◆ DATASET ENTRIES ◆
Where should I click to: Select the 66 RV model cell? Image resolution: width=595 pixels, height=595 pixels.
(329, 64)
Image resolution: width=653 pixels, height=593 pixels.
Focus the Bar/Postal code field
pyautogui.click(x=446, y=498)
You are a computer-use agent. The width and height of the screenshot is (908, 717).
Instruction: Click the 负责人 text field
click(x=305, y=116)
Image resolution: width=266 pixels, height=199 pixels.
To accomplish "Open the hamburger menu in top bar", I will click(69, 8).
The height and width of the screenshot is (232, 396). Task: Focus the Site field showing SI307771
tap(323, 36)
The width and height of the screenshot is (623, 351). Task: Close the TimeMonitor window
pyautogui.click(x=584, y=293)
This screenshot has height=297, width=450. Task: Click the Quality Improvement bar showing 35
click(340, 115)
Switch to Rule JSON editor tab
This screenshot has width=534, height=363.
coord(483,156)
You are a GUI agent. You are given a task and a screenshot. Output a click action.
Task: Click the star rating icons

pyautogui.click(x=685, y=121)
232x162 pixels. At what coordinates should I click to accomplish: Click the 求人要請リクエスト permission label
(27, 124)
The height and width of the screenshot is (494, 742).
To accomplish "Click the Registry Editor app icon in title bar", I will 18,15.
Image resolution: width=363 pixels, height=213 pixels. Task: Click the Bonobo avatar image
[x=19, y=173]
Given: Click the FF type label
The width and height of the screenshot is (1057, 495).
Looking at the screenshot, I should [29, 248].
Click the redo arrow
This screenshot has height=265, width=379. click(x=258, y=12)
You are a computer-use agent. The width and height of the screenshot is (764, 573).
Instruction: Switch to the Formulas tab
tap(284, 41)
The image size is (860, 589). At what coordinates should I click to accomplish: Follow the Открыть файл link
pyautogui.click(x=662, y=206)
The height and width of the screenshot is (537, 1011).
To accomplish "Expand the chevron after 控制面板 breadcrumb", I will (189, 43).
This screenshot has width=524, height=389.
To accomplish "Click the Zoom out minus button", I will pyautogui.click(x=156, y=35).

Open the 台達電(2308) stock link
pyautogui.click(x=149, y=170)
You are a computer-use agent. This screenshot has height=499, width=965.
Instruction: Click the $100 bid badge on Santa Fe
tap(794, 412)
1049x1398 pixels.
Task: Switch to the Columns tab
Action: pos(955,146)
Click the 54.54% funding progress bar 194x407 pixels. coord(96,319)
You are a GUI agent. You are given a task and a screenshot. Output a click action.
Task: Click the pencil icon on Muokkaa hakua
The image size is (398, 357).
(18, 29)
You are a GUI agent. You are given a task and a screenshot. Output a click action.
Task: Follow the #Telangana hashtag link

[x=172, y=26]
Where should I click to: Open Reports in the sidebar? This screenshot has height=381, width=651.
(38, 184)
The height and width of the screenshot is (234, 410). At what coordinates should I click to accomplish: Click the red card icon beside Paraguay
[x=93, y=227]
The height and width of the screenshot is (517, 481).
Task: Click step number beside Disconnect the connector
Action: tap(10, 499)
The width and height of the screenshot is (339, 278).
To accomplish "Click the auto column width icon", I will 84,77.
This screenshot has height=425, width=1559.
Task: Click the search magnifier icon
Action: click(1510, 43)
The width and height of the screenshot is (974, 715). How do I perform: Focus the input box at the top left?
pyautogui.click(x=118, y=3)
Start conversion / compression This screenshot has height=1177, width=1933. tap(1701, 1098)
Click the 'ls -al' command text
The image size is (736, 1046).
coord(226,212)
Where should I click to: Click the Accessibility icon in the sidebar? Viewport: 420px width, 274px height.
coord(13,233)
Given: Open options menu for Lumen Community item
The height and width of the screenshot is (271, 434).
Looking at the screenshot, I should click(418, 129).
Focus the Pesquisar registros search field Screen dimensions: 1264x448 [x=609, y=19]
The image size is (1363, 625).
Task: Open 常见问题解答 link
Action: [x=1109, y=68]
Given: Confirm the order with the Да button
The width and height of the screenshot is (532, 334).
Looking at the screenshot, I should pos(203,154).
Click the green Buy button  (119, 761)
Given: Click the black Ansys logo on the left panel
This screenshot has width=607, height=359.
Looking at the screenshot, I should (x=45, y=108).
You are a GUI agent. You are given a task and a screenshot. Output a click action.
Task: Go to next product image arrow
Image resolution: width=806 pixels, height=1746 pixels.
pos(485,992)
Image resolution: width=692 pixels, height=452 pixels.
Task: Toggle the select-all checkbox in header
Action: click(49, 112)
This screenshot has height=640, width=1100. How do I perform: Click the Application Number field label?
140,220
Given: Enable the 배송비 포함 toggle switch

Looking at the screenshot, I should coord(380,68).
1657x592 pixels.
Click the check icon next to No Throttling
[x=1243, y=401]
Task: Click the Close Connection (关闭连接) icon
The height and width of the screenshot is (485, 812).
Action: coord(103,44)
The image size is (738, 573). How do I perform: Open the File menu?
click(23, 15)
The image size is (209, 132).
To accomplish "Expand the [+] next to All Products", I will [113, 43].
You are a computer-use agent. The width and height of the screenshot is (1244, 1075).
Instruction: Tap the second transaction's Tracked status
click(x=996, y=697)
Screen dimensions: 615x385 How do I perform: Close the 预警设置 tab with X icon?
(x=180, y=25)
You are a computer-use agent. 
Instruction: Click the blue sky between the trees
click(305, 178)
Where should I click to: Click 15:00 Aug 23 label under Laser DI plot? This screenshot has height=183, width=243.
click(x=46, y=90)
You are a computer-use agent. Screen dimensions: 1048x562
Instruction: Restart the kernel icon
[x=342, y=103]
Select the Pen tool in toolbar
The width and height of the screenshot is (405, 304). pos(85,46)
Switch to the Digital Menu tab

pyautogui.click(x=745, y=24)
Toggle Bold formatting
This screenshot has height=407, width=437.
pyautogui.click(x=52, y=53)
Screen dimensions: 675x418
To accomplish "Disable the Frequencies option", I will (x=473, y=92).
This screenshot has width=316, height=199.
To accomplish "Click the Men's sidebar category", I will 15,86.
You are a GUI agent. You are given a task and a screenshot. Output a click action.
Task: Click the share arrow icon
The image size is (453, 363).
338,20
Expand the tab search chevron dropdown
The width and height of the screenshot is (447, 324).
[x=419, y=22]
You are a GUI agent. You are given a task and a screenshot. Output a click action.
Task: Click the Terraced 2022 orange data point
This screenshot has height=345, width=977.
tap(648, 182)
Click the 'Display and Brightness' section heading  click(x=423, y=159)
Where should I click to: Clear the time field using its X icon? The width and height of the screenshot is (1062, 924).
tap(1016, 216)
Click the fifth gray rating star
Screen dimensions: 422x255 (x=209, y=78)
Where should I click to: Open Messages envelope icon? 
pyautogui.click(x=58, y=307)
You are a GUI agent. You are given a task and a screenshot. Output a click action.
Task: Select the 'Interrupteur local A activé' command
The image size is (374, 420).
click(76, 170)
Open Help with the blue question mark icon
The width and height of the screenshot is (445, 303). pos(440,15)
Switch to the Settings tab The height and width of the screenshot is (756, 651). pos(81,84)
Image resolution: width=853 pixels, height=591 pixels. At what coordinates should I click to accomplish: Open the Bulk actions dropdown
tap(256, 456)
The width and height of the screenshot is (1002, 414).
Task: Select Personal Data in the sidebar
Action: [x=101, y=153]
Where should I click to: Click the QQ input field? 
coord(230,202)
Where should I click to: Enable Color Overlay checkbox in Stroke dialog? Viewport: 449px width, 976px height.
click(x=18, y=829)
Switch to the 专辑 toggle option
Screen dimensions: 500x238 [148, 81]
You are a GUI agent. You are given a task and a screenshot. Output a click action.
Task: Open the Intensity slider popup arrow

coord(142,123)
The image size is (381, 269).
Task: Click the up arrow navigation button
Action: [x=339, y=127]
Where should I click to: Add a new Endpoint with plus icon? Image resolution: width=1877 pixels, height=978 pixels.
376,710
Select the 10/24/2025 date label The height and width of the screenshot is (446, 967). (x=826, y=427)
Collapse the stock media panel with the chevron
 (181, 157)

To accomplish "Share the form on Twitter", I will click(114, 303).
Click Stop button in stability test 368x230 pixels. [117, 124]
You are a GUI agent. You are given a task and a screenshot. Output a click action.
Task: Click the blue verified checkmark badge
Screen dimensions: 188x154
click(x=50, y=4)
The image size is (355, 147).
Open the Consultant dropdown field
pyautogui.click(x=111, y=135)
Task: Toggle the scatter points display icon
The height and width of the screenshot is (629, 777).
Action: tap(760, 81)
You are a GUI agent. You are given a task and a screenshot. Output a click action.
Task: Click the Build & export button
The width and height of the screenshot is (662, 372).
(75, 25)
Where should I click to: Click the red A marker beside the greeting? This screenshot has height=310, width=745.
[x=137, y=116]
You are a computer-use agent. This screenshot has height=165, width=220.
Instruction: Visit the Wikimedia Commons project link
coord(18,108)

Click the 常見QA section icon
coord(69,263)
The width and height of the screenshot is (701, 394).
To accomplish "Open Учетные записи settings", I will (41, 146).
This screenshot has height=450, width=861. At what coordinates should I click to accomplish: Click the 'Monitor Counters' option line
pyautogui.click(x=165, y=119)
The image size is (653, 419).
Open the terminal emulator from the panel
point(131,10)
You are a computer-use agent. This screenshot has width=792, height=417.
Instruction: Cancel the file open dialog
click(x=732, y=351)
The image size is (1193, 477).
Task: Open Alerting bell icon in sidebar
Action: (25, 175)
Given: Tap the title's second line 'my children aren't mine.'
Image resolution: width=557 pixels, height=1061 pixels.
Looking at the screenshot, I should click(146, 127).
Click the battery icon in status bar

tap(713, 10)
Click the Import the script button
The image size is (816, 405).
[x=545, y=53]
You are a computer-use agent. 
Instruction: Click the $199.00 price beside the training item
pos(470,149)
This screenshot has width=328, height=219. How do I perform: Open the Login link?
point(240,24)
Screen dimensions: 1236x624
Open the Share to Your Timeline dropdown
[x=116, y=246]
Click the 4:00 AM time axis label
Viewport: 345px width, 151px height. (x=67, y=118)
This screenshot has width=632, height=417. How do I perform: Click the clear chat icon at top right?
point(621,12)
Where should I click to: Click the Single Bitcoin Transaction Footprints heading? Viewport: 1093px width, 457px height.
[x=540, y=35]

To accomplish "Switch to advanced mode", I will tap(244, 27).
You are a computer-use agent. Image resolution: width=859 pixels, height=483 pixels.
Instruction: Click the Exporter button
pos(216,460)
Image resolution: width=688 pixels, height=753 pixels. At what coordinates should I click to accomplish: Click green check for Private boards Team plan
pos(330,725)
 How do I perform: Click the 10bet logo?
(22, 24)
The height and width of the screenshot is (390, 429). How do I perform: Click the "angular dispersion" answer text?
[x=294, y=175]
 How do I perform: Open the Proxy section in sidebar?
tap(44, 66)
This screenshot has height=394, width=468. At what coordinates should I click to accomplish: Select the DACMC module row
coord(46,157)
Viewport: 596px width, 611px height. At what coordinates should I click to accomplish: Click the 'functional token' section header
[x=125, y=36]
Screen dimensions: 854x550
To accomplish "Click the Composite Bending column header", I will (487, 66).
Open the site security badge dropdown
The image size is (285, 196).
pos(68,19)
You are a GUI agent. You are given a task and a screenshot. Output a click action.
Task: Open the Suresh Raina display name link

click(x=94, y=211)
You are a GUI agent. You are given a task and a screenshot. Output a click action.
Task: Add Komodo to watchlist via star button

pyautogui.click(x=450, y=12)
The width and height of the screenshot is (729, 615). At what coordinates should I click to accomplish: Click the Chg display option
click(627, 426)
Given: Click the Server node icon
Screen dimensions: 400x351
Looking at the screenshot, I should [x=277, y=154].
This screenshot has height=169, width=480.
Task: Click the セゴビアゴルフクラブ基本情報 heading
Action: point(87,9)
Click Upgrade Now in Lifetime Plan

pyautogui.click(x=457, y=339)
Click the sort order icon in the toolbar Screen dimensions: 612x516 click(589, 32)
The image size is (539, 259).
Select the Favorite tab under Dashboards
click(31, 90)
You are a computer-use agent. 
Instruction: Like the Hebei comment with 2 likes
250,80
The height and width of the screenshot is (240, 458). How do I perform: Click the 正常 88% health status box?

◆ PROBLEM ◆
Return, line for line and unchanged, the data from its first line through the line containing "Given: Click the FF type label".

◆ RESPONSE BOX ◆
Where should I click to: Select the 66 RV model cell? Image resolution: width=595 pixels, height=595 pixels.
(329, 64)
Image resolution: width=653 pixels, height=593 pixels.
Focus the Bar/Postal code field
pyautogui.click(x=446, y=498)
You are a computer-use agent. The width and height of the screenshot is (908, 717).
Instruction: Click the 负责人 text field
click(x=305, y=116)
Image resolution: width=266 pixels, height=199 pixels.
To accomplish "Open the hamburger menu in top bar", I will click(69, 8).
The height and width of the screenshot is (232, 396). Task: Focus the Site field showing SI307771
tap(323, 36)
The width and height of the screenshot is (623, 351). Task: Close the TimeMonitor window
pyautogui.click(x=584, y=293)
This screenshot has height=297, width=450. Task: Click the Quality Improvement bar showing 35
click(340, 115)
Switch to Rule JSON editor tab
This screenshot has width=534, height=363.
coord(483,156)
You are a GUI agent. You are given a task and a screenshot. Output a click action.
Task: Click the star rating icons

pyautogui.click(x=685, y=121)
232x162 pixels. At what coordinates should I click to accomplish: Click the 求人要請リクエスト permission label
(27, 124)
The height and width of the screenshot is (494, 742).
To accomplish "Click the Registry Editor app icon in title bar", I will 18,15.
Image resolution: width=363 pixels, height=213 pixels. Task: Click the Bonobo avatar image
[x=19, y=173]
Given: Click the FF type label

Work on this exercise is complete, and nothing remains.